= Jack E. Lee =

Jack E. Lee (May 29, 1936 - July 30, 2009) was a track, baseball, and wrestling public address announcer, from the 1960s through the 1990s.

Lee is primarily known for calling several major harness races at the now-defunct Roosevelt Raceway on Long Island (Westbury, NY) in the 1970s and 1980s, and is considered by many to be the "Golden Voice" of that era in harness racing. In addition to his stint as the track announcer at Roosevelt Raceway (1968–1985) and Freehold Raceway (1966, 1990–1998), Lee also called quarter horse races at Suffolk (Parr) Meadows on Long Island from 1986-1987. In addition to Roosevelt, Lee occasionally substituted for Bob Meyer at Yonkers Raceway.

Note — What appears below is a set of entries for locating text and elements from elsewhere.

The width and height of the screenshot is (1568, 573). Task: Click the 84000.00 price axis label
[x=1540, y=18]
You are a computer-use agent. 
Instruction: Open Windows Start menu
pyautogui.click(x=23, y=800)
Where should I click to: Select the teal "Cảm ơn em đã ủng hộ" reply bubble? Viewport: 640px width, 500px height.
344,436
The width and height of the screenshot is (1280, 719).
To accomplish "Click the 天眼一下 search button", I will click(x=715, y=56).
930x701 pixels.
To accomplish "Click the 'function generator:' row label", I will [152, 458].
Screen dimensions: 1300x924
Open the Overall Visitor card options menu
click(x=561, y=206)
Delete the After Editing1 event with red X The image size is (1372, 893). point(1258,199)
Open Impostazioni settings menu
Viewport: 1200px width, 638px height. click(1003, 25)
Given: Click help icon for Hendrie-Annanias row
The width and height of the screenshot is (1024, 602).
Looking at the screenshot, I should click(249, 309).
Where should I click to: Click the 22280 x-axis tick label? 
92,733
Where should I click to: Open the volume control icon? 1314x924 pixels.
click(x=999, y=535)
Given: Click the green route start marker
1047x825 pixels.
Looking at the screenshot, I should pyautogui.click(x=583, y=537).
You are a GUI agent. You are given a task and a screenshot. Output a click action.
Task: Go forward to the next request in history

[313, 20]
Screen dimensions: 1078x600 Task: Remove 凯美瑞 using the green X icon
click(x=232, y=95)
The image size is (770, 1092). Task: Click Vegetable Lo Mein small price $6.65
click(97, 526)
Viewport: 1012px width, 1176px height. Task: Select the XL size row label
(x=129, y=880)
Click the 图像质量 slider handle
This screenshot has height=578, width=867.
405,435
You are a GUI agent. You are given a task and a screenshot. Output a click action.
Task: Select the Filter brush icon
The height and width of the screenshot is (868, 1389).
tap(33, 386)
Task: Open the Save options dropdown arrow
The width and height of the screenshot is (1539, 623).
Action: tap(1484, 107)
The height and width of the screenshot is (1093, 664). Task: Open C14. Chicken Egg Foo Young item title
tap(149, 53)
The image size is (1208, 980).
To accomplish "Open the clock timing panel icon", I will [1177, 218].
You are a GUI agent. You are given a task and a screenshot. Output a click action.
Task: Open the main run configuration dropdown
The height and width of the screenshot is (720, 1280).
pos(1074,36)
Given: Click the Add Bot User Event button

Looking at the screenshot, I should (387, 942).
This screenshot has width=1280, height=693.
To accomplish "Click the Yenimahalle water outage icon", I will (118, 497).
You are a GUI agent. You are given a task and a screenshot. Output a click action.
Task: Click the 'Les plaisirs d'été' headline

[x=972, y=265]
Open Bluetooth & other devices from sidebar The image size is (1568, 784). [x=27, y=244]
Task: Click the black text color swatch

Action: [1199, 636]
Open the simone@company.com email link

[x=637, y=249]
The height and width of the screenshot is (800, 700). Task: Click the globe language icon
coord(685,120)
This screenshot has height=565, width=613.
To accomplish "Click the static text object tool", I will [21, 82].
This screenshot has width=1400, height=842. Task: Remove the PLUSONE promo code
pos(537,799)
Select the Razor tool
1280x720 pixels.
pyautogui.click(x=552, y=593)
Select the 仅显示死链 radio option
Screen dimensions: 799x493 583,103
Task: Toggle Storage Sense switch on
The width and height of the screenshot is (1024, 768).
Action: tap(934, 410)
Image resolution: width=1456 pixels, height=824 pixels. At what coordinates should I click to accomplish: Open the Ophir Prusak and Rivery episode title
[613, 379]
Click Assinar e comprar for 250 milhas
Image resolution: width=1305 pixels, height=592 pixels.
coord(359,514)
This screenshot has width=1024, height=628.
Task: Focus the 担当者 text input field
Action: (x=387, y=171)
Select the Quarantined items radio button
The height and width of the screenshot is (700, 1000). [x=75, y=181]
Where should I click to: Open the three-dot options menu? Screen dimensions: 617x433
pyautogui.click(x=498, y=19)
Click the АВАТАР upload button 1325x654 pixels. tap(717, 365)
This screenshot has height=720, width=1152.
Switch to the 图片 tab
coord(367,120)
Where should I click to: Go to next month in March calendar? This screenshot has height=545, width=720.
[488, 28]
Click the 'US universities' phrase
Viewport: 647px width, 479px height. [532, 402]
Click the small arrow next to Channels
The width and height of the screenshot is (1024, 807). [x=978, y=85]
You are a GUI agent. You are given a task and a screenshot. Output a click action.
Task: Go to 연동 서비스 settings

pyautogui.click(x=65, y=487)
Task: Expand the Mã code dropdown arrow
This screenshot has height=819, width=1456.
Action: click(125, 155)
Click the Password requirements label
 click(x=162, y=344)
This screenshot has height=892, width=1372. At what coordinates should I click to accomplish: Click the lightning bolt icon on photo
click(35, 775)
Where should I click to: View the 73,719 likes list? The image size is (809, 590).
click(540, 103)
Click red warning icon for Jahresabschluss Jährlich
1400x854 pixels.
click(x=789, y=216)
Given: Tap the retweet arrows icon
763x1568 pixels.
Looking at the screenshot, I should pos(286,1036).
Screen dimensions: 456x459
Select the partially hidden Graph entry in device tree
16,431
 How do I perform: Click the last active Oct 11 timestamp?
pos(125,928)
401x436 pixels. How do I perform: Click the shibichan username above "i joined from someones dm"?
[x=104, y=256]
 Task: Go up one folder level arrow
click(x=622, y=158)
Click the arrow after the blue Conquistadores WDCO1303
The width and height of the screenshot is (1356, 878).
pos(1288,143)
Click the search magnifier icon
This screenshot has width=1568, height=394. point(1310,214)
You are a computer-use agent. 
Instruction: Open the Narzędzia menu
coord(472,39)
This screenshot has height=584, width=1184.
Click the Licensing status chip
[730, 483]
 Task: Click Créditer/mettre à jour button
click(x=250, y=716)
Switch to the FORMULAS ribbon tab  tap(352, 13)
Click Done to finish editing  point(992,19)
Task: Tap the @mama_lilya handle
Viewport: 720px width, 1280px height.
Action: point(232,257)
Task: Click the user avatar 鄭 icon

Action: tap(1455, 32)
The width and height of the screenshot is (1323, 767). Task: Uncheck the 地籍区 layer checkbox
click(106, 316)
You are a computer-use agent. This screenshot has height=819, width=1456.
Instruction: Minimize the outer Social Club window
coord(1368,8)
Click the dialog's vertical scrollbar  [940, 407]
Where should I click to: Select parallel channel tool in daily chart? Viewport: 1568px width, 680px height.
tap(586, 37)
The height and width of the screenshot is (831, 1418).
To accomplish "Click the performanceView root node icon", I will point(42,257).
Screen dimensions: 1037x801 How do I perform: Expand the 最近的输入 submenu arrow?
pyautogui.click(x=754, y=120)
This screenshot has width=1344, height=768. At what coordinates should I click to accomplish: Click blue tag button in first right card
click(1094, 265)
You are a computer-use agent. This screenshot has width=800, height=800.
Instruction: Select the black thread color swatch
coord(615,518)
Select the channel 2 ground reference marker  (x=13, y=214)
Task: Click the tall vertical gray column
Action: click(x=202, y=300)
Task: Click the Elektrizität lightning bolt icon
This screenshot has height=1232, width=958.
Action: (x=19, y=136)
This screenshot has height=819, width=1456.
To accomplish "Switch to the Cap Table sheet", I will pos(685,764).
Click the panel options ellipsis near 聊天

Known for having a mellow voice and a descriptive style of announcing, Lee was considered by many to be the top racecaller in all of harness racing during the 1970s and 1980s. His calls were heard nationwide on the superstation WOR-TV, where he co-hosted the show "Racing from Roosevelt" with Stan Bergstein and Dave Johnson (and later on Spencer Ross).

Aside from his horse racing duties, Lee was also the first PA announcer for the New York Mets, from their inception in 1962 at the Polo Grounds, and later at Shea Stadium, through August 1966. In addition, for a time in the 1970s, he was the ring announcer for the World Wide Wrestling Federation at Madison Square Garden.

==Personal life==
Jack E. Lee died on July 30, 2009. Lee was retired, living in Florida.

Lee's son Randy has worked as an announcer for horse races in Florida.